Thanks to Seth Carter’s V12 Google Earth skills, likely one of the best new areas to be found in a long time got discovered in September. Giving credit where credit is due, we have named this new zone “The Premiums.” What makes it so good? A casual 20 minute approach on a flat trail and some open slabs gets you to the main area. The rock quality is perfect and the whole area has epic views of Desolation Wilderness. The hangout and location are absolutely top notch. It is located on the west side of Lost Corner Mountain, close to the Upper Sugar Pine areas. To find it follow the driving directions to Sugar Pine 3 on the Mckinney Rubicon. A 4wd truck is mandatory! The road is in good shape and there are only a few really rocky sections, just take your time. Don’t park at Sugar Pine 3, continue on the road for about 2 miles, passing Richardson Lake and the parking for Lost Corner Moutain until the PCT intersects the road, park here. Walk south down the PCT for 1o minutes until you see a large, semi blank boulder just off the trail to your right. Continue another 75 yds on The PCT then turn right (SW) and start heading downhill. This section has a few trail markers. After 10 minutes on mainly open slabs you will arrive at the main boulders. N 30 00.573 W 120 13.038.
Some of the highlights at The Premiums are: Rising Tide, an outstanding, long v5 traverse following a triple rail system. On the same boulder “Blood Meridian” climbs a tall v8 face with a heady top out. On the next boulder downhill “State of Matter” v5 climbs a nice arête. 200 yds to the west the “Apple Pipe Boulders” have plenty of classics climbs. A 10 minute walk to the south and you will find the “Glow Block,” which is all time. All in all, Seth Carter, Myself, Dave Schwisow, Mike Hatchett, Jesse Bonin, Jon Thompsom, Jimmy Haden, Dave Baxter and Roman Yalowitz established over 150 new problems. I’m looking foward to getting back out there next summer! There will be a chapter with all the beta in the 2nd edition of the west shore guide.
At Lake Azure some more lines went in just before the season ended. Again, Lake Azure, Snow Lake and possibly some more of Jesse Bonin’s cool finds in Desolation Wilderness will be featured in the 2nd edtion.
Sadly, things did not go well for Soda Springs and it will remain closed for the foreseeable future. The owner of the land holding most of the boulders at Soda Springs was on our side. But he was not able to reach an agreement with the HOA, which has a reputation for being less than friendly. Hopefully in the years to come maybe something will work out. I have not lost hope yet and I will keep working on it.

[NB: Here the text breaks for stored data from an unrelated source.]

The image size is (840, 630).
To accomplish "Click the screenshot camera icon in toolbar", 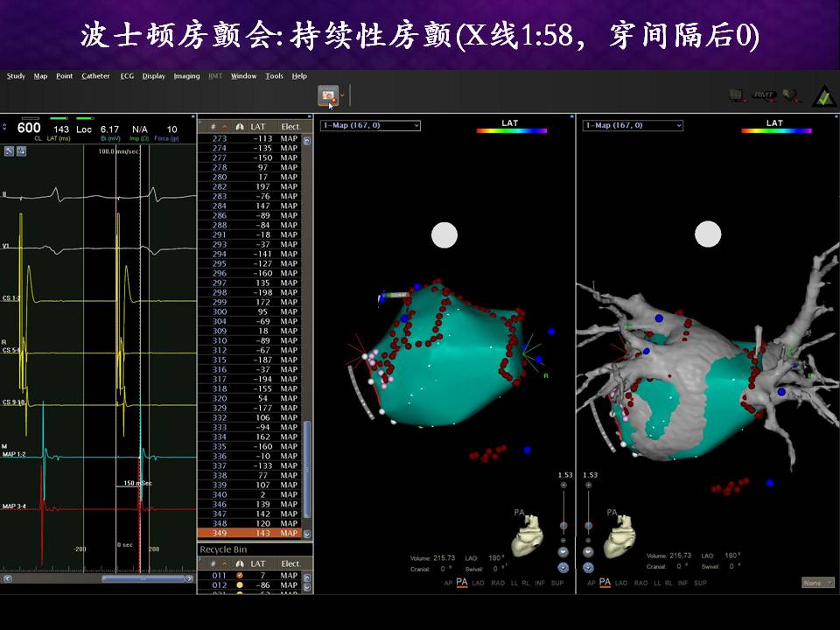I will (x=329, y=95).
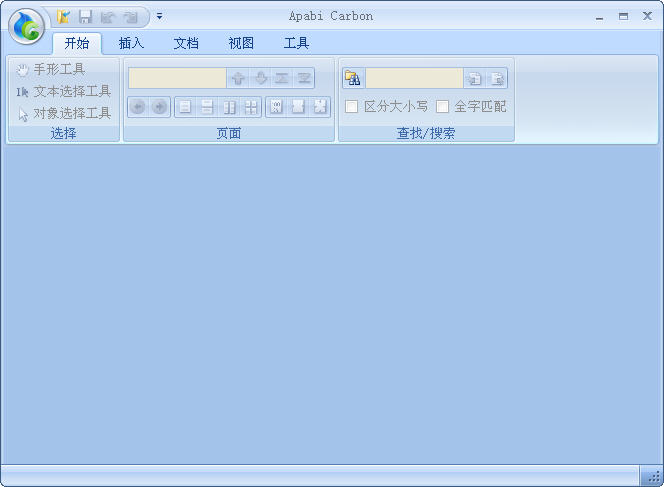The image size is (664, 487).
Task: Enable the 全字匹配 whole word checkbox
Action: coord(442,106)
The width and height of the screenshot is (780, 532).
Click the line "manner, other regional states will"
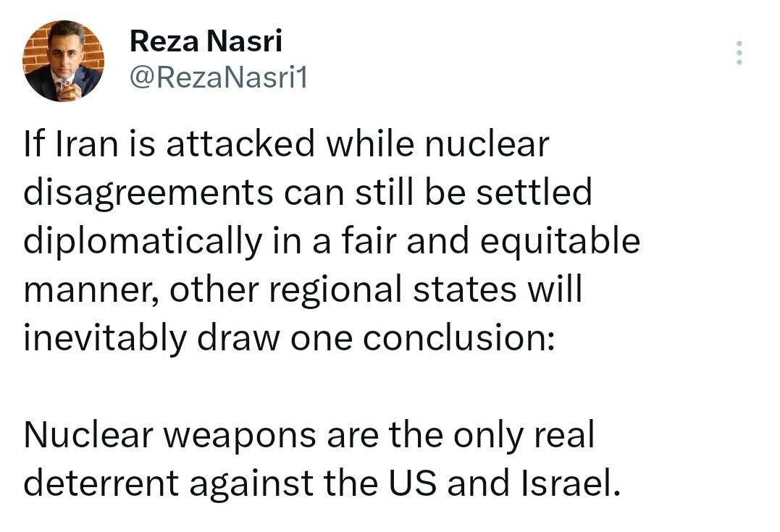coord(303,290)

At Split Rock I found one substantial error in the book. “Physics Project Direct” v11 does not exsist. The line as described in the book is actually “Essence of Gonzo” and it’s v8-NOT v11.
At Upper Old County a better trail has been put in to the Red Zone. From The Eyebrow boulder-which has “Father Time,” follow a faint, but marked trail straight uphill to the goods. The trail does not go by the AC Boulder and The Stone That Rolled as it is described in the book. That’s the old trail. Follow the new trail strait uphill and only cut left to the AC Boulder or The Stone That Rolled if you intend on climbing there. Also, The trail around The Cyclops Boulder is still a bit rough and route finding is a little funky in this area.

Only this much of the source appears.